Laciwert :kendisine usulca sen hep burada mı duruyorsun.
sucu çocuk: evet abi
Laciwert :geçen hafta ben 5 lira verip su aldım paranın üstünü almadım.
sucu çocuk: polisle konuşan abi sen misin?
Laciwert : evet evet

çocuğun dürüstlüğünden etkilenip

Laciwert : şimdi bana bir tane soğuk su ver ödeşelim tamam mı
sucu çocuk: tamam abi.
evet ben ultrakıskanç bi insanım,şu an seni bile kıskanıyo olabilirim.

(bkz: nesin lan sen)
rüyamda çaylak olmuştum. *
genelde karşısındakini görmezden gelen, işi düştükçe konuşan ve bunlara alınan kişiye hiçbir şey olmamış gibi "neden uzak duruyorsun?" diyen insanları boğasım var.
sözluk ıtıraf edıyorum ıkı saate kadar antalya dan ızmıre yola cıkıcagım hemde sevdıgım ınsankları gormek ıcın sadece bır gunlugune ve suanda da 50 lık tekırdag yas uzum rakımı actım antalya nın o hafıf ahmak ıslatan yagmurunun ınsanın nefesını kesen nemının altında balkonda ıcıyorum.bu şehırle ilgili herseyı sevıyorum.
zall'ı tanımamama ve hiç görmememe rağmen, sözlükte zall hakkında yazılanlardan dolayı, kendisine değişik duygular beslemeye başladım. zall'a tapan bir din mensubu olmaktan korkuyorum.
bugün eski sevgilimin de dahil olduğu büyük bir grup öss'ye girecek.

saati kurup 04:30'da uyanmamın tek sebebi, "girerseniz girin amına koyim, benim tek derdim öğlen alacağım ekmeğim, hazırlayacağım kahvaltım!" diye gece vakti höykürebilmek. böyle bir katliamı gündoğumuyla birlikte izleyebilmek.

kardeşler pide salonu öss'ye girecek hırtolara başarılar diler. ama sen eski sevgili, oturduğun sıradaki çivi kalçana saplansın.

edit: saplanmış olacak ki yok ortalıkta.
benim de katkım olmasına rağmen yiğit özgür esprileri başlığındaki tüm entry'leri 'entry alinti ve kaynak belirtilmeden c alinmis' ibaresiyle gammazlama isteğiyle yanıyorum sözlük.

* **Verilen bilgiler**
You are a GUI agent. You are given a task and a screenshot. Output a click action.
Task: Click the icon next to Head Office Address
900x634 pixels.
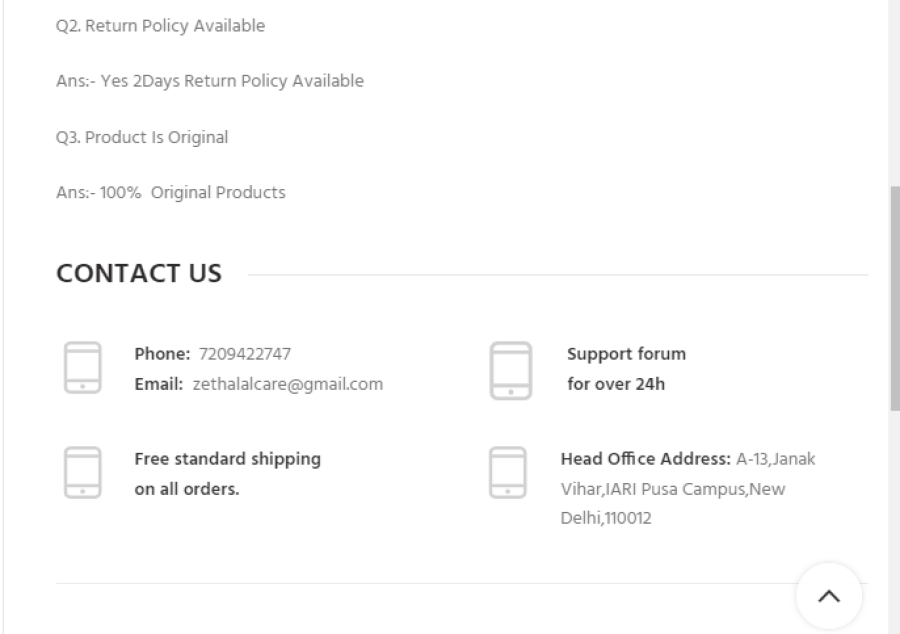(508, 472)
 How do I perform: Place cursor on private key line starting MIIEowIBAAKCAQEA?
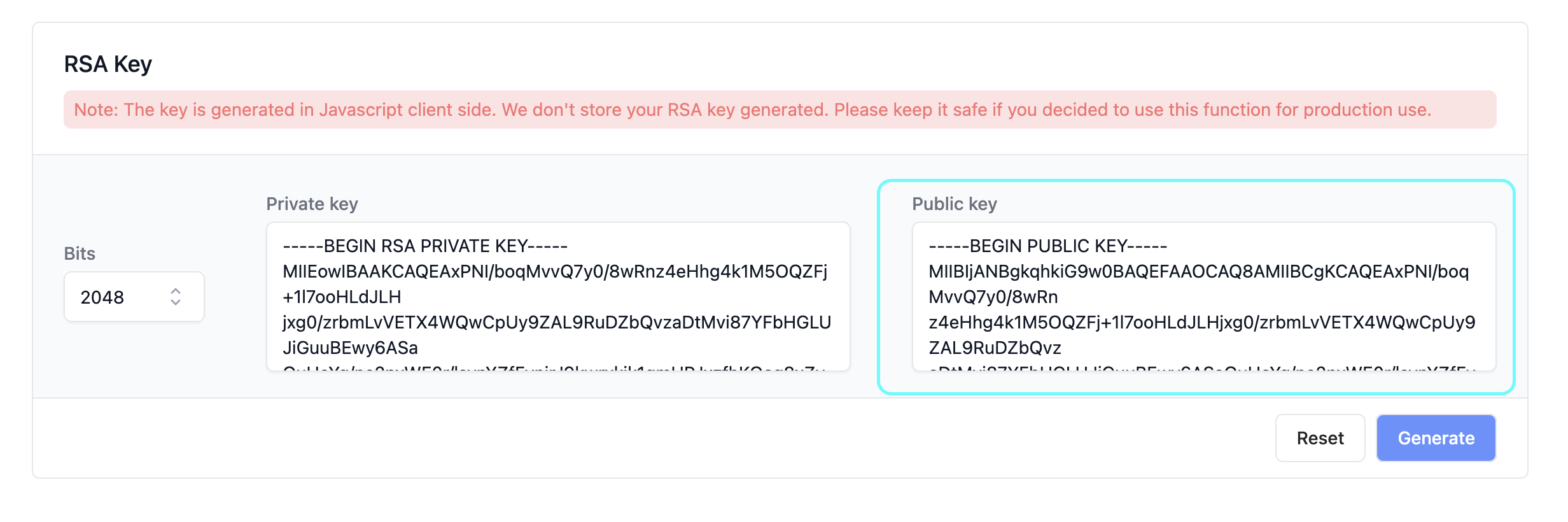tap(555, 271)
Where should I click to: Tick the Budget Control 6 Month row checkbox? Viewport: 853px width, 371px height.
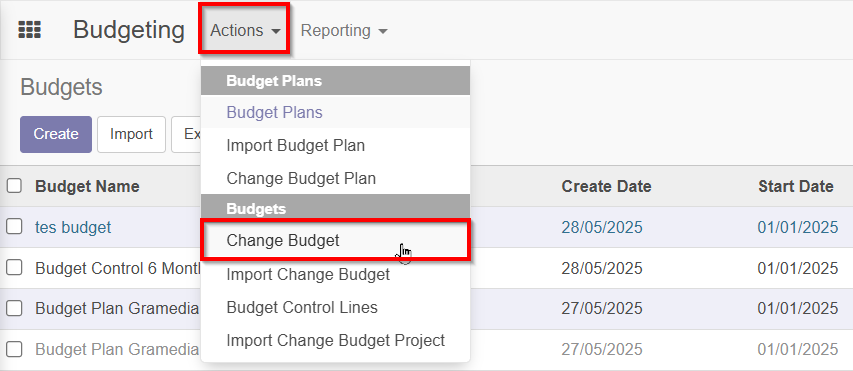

* **Beklenen**
Metin alıntısına göre Laciwert, geçen hafta su almak için kaç lira verdiğini söylüyor?

* **Tam cevap**
5 lira.